# TASK INSTRUCTIONS:
Please reproduce the data word for word, starting with the line that contains "Click Local Disk" and going on through the line that contains "pos(318,552)", with both of those lines included.
[start of DATA SUPPLIED]
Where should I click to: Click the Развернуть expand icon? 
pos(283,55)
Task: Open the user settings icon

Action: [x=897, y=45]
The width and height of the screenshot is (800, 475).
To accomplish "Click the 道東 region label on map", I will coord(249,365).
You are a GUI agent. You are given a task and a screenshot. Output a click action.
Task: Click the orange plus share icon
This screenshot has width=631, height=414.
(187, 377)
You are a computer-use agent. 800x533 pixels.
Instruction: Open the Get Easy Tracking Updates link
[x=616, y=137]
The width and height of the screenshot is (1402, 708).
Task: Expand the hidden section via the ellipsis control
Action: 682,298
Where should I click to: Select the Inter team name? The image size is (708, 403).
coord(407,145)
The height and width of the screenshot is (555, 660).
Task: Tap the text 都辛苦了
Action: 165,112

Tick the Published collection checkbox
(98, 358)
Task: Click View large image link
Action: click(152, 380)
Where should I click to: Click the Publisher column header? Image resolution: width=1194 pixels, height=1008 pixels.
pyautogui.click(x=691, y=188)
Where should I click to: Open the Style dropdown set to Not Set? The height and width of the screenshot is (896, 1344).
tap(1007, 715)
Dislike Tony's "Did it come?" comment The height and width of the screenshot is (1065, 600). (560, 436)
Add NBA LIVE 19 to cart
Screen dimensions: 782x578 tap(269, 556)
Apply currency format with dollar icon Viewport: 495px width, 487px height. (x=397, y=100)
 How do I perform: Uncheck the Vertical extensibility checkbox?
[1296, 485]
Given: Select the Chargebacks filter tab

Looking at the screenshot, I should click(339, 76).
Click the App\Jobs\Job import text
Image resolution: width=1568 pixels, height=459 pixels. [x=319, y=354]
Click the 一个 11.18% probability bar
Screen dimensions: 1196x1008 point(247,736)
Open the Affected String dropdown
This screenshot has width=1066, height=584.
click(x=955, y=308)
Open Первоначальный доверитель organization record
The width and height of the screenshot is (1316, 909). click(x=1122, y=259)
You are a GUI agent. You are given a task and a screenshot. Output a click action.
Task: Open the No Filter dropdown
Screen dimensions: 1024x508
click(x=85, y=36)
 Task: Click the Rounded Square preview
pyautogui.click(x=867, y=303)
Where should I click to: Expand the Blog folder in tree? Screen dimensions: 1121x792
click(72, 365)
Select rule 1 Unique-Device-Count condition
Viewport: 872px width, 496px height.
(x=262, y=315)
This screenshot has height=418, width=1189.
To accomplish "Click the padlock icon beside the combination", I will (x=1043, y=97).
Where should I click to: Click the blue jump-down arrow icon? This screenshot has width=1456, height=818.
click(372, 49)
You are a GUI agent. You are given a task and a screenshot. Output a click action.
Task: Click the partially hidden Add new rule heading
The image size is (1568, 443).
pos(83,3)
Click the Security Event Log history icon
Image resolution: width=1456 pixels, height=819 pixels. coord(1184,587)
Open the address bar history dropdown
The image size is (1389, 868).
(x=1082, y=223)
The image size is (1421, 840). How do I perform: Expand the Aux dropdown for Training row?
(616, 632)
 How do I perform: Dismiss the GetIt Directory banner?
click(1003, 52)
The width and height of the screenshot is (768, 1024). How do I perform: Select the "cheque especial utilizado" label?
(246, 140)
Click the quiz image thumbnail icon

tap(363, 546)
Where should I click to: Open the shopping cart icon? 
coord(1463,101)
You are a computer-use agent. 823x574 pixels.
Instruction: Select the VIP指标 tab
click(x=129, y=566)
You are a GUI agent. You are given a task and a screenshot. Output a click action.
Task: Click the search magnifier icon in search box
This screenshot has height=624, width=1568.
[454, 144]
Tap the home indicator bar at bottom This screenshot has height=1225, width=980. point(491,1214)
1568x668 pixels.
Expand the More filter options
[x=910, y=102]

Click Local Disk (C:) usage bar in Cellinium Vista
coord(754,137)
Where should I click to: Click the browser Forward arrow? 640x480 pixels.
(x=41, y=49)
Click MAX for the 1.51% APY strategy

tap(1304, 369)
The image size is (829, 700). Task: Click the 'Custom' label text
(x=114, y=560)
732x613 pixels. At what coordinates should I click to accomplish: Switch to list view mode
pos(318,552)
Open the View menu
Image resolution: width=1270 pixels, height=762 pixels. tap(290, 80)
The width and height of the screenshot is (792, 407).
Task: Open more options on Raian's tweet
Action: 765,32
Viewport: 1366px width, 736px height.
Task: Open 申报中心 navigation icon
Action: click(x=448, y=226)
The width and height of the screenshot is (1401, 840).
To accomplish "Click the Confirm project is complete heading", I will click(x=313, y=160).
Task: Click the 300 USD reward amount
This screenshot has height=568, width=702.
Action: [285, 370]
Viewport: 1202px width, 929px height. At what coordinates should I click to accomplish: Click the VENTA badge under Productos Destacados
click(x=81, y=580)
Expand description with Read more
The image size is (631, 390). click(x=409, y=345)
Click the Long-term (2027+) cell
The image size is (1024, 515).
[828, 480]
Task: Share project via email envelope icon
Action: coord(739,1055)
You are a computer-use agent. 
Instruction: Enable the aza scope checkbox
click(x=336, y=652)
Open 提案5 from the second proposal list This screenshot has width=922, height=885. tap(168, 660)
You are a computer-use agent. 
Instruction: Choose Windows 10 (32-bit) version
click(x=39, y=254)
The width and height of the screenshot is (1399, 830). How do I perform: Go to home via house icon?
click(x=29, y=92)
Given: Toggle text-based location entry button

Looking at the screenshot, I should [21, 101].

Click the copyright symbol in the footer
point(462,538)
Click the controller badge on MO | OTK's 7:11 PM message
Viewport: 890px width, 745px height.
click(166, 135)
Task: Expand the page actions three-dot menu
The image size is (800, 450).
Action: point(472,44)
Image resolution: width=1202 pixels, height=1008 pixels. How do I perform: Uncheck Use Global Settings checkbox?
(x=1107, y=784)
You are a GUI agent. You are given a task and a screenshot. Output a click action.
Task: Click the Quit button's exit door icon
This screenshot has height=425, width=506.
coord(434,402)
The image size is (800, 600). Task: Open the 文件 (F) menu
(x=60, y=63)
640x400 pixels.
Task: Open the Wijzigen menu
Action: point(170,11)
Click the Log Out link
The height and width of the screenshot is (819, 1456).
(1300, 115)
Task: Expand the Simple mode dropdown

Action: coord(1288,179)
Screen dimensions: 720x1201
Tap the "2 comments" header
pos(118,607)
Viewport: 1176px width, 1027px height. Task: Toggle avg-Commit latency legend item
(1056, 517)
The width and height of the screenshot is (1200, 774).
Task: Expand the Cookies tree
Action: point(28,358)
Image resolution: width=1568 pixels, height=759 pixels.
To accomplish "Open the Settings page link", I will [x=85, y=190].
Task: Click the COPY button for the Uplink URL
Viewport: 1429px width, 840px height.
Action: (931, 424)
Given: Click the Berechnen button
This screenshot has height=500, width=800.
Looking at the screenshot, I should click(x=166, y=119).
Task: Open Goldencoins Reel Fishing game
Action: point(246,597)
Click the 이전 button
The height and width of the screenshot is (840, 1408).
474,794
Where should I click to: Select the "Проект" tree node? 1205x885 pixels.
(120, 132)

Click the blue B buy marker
[end of DATA SUPPLIED]
# RESPONSE BELOW:
Click Local Disk (C:) usage bar in Cellinium Vista
coord(754,137)
Where should I click to: Click the browser Forward arrow? 640x480 pixels.
(x=41, y=49)
Click MAX for the 1.51% APY strategy

tap(1304, 369)
The image size is (829, 700). Task: Click the 'Custom' label text
(x=114, y=560)
732x613 pixels. At what coordinates should I click to accomplish: Switch to list view mode
pos(318,552)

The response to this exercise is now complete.